St. Vincent Prime Minister Ralph Gonsalves, who takes over the rotating leadership of the Caribbean Community at the start of 2014, has vowed to press the issue, which he calls a "fundamental, defining matter of our age."
Caricom, as the group is known, announced in July that it intended to seek reparations for slavery and the genocide of native peoples and created the regional reparations commission to press the issue. In addition, eight member states have established their own national reparations committees.
The Caribbean governments hired the British law firm of Leigh Day, which waged a successful fight for compensation for hundreds of Kenyans who were tortured by the British colonial government during the so-called Mau Mau rebellion of the 1950s and 1960s.

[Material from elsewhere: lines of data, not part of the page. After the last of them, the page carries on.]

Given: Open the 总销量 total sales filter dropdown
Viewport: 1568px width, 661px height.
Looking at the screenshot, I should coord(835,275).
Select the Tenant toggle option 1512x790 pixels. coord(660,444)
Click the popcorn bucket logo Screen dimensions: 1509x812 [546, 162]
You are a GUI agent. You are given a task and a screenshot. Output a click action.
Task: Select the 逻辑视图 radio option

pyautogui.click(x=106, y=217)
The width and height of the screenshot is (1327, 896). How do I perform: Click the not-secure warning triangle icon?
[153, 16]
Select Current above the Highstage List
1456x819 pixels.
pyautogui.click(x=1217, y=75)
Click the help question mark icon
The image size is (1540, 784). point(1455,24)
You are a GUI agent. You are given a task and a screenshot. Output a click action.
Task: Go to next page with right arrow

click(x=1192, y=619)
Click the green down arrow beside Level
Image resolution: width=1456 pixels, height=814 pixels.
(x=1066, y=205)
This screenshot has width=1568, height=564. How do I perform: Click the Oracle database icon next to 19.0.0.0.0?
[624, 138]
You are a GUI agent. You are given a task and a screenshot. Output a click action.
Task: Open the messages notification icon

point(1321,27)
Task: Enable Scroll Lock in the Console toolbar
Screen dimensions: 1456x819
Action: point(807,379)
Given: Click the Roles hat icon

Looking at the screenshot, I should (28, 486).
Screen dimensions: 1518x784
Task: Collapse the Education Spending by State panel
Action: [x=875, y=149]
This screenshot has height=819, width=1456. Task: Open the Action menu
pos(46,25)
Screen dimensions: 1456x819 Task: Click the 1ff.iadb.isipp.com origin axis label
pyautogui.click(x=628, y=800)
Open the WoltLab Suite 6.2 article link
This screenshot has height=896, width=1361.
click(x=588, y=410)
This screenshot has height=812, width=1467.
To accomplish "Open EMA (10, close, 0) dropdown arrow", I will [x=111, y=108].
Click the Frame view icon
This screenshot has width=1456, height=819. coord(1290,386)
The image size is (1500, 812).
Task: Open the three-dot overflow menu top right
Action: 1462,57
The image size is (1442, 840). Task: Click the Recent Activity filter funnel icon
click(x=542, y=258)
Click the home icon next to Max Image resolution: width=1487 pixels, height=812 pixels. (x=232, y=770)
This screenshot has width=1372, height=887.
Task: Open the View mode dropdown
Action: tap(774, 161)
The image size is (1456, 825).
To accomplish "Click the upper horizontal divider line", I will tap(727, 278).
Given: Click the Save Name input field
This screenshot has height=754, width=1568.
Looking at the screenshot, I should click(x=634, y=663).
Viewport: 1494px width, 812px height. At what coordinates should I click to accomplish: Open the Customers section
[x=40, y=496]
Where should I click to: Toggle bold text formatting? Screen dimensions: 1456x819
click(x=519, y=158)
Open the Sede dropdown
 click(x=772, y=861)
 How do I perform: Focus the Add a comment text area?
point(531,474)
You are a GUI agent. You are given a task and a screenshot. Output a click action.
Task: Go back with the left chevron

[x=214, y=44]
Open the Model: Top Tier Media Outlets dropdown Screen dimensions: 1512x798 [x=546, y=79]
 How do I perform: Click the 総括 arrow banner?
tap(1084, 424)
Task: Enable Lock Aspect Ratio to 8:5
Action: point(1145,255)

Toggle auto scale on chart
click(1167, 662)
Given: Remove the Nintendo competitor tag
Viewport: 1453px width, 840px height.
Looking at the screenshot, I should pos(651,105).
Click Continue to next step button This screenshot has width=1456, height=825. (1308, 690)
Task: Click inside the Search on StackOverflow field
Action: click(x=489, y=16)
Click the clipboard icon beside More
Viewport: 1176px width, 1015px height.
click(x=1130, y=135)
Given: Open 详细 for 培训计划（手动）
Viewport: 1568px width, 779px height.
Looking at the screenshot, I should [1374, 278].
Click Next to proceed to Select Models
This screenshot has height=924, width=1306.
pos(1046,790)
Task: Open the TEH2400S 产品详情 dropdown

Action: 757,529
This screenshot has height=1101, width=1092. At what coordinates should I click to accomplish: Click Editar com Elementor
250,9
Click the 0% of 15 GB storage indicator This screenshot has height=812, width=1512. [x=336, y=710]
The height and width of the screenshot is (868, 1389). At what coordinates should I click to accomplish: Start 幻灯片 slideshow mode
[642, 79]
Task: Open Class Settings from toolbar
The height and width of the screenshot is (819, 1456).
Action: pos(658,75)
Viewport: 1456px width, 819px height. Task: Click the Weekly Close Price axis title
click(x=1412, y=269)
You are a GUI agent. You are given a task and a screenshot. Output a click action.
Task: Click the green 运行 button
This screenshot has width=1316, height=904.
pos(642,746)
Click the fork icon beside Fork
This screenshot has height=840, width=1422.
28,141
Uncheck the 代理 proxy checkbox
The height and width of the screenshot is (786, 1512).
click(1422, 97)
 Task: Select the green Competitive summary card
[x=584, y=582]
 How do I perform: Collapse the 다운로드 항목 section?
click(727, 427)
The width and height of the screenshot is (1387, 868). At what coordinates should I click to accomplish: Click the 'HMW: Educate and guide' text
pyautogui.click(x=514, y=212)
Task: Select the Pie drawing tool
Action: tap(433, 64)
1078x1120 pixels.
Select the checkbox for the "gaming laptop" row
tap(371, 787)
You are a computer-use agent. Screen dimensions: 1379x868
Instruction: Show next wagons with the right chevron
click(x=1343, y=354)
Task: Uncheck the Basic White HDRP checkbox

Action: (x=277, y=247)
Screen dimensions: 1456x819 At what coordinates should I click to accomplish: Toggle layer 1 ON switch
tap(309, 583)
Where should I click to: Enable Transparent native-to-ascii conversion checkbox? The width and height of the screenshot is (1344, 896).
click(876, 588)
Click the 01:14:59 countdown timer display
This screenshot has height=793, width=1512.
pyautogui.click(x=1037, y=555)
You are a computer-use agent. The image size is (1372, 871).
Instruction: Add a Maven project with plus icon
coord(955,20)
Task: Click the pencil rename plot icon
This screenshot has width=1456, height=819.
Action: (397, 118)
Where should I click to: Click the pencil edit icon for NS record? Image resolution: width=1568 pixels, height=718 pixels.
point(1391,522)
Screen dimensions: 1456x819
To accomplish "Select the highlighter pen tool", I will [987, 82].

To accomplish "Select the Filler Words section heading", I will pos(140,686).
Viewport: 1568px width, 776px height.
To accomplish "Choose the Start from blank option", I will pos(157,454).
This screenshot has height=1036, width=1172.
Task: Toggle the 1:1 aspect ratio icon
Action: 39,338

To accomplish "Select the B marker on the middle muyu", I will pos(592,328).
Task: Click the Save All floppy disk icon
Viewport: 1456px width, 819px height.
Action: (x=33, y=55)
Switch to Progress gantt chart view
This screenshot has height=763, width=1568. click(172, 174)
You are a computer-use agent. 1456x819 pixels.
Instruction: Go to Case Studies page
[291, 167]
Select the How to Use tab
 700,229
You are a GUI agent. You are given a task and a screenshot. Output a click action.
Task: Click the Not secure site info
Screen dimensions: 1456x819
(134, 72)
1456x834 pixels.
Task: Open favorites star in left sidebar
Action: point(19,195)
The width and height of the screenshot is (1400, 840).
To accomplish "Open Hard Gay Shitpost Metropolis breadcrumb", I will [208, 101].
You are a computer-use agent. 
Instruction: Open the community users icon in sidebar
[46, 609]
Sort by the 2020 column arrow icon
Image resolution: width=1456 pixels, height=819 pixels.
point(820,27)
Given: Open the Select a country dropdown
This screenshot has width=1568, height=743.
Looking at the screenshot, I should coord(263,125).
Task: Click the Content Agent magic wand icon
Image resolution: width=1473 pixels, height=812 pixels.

Firm attorney Richard Stein said Tuesday they will go to the International Court of Justice, the United Nations' highest judicial organ, if government negotiations don't pan out.
It appears it could very well turn into a legal dispute. During a stopover in Jamaica last month, the British government minister for the Caribbean, Mark Simmonds, voiced skepticism about arguments calling for Britain to pay reparations.
"Do I think that we are in a position where we can financially offer compensation for an event two, three, four hundred years ago? No, I don't," Simmonds was quoted as saying by the Jamaica Observer. He added that slavery was "abhorrent" and said people around the globe need to work together to eradicate modern-day slavery.